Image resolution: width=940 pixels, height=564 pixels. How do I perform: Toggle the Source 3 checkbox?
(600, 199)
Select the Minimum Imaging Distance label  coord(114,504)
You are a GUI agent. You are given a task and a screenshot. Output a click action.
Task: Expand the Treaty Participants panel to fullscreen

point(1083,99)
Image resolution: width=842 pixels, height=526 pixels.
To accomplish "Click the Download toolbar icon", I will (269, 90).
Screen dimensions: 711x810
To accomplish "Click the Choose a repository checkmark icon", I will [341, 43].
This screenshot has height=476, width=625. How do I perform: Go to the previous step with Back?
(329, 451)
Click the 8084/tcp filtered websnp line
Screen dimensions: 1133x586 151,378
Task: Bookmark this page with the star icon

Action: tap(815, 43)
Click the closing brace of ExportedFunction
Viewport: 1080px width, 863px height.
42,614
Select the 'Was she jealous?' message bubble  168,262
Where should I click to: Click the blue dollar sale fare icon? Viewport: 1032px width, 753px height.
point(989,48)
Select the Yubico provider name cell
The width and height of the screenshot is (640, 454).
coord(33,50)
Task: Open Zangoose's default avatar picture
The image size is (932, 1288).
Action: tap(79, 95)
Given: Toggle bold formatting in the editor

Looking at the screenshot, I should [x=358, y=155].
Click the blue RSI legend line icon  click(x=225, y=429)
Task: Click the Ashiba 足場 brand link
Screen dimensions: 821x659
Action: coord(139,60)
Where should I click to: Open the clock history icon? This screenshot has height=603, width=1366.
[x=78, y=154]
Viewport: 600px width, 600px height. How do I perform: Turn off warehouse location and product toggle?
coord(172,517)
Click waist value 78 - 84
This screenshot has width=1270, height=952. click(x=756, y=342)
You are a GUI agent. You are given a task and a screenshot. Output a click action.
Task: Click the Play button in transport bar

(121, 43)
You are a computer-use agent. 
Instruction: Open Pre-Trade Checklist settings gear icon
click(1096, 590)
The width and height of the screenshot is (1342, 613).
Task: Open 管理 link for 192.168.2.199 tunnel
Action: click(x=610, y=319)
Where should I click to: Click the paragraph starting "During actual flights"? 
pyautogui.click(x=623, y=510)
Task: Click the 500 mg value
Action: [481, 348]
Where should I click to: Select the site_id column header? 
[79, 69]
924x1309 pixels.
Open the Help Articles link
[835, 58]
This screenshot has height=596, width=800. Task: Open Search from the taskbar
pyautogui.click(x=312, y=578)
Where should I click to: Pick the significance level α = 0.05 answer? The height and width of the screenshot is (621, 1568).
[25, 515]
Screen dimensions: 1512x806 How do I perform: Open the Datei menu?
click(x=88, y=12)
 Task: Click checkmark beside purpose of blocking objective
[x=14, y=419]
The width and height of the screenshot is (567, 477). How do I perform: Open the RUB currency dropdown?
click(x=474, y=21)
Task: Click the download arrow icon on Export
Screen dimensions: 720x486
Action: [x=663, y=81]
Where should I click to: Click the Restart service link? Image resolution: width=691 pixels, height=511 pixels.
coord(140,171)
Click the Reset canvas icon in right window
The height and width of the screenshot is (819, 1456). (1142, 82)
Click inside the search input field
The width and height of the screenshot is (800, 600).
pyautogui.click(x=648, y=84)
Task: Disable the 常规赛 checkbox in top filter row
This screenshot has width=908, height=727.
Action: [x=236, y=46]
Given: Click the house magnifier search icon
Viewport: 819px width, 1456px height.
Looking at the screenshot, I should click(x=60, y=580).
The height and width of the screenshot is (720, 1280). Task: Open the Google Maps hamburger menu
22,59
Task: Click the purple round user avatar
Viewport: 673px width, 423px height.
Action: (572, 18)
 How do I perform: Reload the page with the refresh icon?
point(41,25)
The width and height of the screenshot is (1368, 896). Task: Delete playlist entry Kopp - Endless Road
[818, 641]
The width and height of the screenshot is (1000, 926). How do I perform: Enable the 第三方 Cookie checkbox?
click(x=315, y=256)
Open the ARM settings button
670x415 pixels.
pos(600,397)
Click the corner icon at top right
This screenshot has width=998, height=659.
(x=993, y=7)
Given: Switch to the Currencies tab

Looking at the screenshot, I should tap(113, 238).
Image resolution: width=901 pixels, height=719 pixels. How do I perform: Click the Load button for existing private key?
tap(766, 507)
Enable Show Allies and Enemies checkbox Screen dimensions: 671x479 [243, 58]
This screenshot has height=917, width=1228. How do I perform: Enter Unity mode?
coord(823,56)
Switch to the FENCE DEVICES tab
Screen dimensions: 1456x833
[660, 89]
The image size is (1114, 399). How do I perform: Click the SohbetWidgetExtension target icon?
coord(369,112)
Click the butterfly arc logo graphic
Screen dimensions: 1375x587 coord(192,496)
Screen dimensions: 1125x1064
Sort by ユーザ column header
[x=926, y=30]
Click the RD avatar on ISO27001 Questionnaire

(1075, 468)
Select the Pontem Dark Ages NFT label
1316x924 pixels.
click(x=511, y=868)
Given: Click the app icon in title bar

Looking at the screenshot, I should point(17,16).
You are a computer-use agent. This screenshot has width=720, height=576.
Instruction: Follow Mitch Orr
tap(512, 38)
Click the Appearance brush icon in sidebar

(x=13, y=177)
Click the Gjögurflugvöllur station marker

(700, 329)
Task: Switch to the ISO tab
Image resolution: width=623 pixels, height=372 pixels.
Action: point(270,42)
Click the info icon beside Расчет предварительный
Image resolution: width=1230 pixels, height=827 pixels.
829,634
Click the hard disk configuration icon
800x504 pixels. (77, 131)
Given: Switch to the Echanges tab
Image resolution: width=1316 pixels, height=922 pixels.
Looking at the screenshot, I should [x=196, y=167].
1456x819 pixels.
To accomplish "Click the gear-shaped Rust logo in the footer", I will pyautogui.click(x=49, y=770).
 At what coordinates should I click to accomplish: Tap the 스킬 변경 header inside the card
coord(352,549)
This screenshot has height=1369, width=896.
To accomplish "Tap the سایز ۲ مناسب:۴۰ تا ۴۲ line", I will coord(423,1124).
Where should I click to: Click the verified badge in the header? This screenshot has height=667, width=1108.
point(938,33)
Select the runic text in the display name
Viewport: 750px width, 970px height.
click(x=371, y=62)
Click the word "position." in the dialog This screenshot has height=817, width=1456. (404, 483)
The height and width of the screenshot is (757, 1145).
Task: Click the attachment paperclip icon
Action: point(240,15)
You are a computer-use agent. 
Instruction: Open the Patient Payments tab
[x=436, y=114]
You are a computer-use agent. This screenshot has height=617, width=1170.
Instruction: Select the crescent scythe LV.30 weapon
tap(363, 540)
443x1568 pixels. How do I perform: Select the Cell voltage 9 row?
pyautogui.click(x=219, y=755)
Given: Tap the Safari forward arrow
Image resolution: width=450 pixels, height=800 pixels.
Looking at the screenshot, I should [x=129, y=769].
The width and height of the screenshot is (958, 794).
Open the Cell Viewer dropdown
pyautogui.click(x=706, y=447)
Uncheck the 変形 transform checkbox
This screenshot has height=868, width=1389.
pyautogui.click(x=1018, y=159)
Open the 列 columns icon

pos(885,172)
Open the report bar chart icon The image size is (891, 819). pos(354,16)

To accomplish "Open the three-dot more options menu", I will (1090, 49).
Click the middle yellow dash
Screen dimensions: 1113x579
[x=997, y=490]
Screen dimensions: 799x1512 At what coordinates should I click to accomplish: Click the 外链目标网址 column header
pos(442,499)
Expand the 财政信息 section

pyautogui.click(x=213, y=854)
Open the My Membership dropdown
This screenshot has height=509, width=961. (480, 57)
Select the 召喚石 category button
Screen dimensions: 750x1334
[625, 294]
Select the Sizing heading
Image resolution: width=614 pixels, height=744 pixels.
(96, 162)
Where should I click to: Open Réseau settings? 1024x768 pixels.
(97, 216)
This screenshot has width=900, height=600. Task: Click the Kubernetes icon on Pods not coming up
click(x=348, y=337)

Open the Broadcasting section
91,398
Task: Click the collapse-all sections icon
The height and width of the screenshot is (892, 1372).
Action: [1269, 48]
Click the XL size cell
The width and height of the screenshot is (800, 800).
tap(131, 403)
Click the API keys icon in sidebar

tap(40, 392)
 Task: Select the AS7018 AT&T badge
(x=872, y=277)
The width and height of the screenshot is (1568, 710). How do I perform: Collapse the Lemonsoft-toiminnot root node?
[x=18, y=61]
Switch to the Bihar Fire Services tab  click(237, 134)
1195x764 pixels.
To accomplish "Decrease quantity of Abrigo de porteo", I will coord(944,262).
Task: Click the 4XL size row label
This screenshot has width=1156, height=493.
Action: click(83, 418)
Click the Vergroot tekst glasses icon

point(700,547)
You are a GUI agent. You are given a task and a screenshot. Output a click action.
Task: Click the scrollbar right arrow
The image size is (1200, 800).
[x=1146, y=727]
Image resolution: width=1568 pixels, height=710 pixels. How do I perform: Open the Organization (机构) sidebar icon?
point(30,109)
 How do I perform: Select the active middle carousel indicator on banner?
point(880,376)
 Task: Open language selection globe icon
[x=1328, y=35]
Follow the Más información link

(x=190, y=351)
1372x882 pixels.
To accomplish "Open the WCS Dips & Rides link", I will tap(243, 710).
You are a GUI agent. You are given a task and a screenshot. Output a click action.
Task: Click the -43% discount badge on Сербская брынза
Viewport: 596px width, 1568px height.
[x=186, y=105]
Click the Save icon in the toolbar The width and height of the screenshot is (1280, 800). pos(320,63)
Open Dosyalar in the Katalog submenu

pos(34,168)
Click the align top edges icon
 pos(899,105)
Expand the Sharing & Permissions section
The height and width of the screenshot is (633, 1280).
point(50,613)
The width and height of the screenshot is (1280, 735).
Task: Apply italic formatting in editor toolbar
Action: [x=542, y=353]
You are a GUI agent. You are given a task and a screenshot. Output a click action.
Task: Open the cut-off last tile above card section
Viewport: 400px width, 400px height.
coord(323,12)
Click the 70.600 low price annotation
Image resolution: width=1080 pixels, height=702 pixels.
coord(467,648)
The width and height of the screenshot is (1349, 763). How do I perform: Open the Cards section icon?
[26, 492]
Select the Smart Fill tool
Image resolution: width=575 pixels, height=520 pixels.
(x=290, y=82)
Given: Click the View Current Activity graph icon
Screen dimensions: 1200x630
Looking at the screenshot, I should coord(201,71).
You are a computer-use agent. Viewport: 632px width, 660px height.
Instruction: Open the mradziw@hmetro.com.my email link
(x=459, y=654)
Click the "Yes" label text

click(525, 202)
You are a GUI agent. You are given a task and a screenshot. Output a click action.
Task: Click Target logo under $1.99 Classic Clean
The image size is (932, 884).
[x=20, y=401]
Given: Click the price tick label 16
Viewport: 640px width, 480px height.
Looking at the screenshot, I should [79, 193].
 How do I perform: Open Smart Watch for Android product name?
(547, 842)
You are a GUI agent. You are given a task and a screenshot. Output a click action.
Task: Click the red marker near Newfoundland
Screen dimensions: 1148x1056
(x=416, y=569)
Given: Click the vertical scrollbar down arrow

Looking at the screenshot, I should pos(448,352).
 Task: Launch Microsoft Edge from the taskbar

────────────────

• Problem description: Transcribe the records above from the line holding "Viewport: 673px width, 423px height." down to the line holding "Enable Show Allies", inclusive, without adding anything.

• Exercise output:
Viewport: 673px width, 423px height.
Action: (572, 18)
 How do I perform: Reload the page with the refresh icon?
point(41,25)
The width and height of the screenshot is (1368, 896). Task: Delete playlist entry Kopp - Endless Road
[818, 641]
The width and height of the screenshot is (1000, 926). How do I perform: Enable the 第三方 Cookie checkbox?
click(x=315, y=256)
Open the ARM settings button
670x415 pixels.
pos(600,397)
Click the corner icon at top right
This screenshot has width=998, height=659.
(x=993, y=7)
Given: Switch to the Currencies tab

Looking at the screenshot, I should tap(113, 238).
Image resolution: width=901 pixels, height=719 pixels. How do I perform: Click the Load button for existing private key?
tap(766, 507)
Enable Show Allies and Enemies checkbox Screen dimensions: 671x479 [243, 58]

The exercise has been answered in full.